UN: South Sudan must do more to stop civilian deaths

1587

Semi-autonomous south Sudan must do more to protect its civilians from armed groups and bloody tribal clashes, the United Nation’s human rights investigator for Sudan, Sima Samar, said on Thursday.

Samar, who said this year’s violence was unprecedented in terms of casualties, the use of sophisticated firearms and because women and children were targeted, said the south should deploy security forces to conflict areas and disarm civilians.

Inter-tribal peace talks have followed dry season battles for centuries, but the increased violence this year has prompted worries over southern unity as a fragile north-south peace accord is implemented, Reuters explains.

South Sudan‘s government was set up in 2005 after a peace deal ended a war between the north and south over resources and differing ideologies. Two million died, often as the rebels battled other southern militias sponsored by Khartoum.

This year more than 700 people were killed in marshy and remote Jonglei State in attacks and counter-attacks by the Lou Nuer and Murle ethnic groups earlier this year. The bloodshed followed years of escalating cattle raiding.

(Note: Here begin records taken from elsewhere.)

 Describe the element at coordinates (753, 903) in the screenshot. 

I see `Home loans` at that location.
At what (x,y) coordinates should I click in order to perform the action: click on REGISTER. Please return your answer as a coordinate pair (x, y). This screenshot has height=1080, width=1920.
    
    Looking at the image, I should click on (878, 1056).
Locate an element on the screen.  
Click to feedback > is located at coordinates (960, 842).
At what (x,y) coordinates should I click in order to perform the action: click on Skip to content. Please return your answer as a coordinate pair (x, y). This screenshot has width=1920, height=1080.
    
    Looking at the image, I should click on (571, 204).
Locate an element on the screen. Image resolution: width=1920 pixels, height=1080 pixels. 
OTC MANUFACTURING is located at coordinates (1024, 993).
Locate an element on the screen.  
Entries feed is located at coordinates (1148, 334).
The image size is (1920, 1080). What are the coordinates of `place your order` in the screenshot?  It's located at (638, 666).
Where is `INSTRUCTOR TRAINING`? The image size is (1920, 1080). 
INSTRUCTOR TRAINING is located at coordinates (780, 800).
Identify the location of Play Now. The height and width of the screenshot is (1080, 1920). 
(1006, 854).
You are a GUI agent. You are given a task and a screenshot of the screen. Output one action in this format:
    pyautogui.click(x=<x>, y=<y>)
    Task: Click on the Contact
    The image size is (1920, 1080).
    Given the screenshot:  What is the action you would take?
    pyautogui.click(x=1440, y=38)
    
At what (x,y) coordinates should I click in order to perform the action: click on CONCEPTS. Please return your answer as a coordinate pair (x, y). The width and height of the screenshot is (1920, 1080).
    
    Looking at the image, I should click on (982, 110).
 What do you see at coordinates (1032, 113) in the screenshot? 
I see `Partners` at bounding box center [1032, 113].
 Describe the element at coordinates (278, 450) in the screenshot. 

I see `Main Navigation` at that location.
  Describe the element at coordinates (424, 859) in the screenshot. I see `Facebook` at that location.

Many of the south’s soldiers are deployed to protect the northern border and soldiers did not intervene in Jonglei. The south Sudanese army has 60 000 soldiers on its payroll, but UN experts believe there may be more than twice that.

“The lack of action by the government of southern Sudan in order to prevent the acts in Jonglei is a terrible thing,” Samar said, adding that punitive justice was needed as well as the traditional peace-making dialogue.

“They should somehow bring the people who did the crimes to justice,” she said, warning of impunity for the armed groups, typically made up of young men.

A report released this week by the Swiss-based Small Arms Survey said disarmament and controlling internal fighting was especially difficult for the war-ravaged south, which is focused on defending its border with the north and containing spoilers.

“The (south) continues to be driven by the belief that a confrontation with the north is likely,” the report said. Patchy disarmament attempts have failed to improve security, instead highlighting tribal divisions, the report continued.

Southern President Salva Kiir has already announced a new civilian disarmament campaign but the Small Arms Survey said a renewed attempt at tribal reconciliation is crucial for improving security and building confidence.

“In the absence of visible peace-building and development, the government will be unable to meet the south’s greatest challenge, which is to unify its people,” the report said.

It is unclear why soldiers did not try to protect civilians in Jonglei. Army sources have said that the central government issued orders not to intervene in the clashes, possibly because of worries over the implications of soldiers shooting civilians in gun battles.

The Small Arms Survey said that there have been reports that attacking Lou Nuer had been given guns by soldiers, some of whom may have defected to fight with their ethnic kin.



The United Nations said earlier this week that more people have died in tribal violence in post-war southern Sudan in recent months than in the western Darfur region plagued by ethnic and politically driven fighting.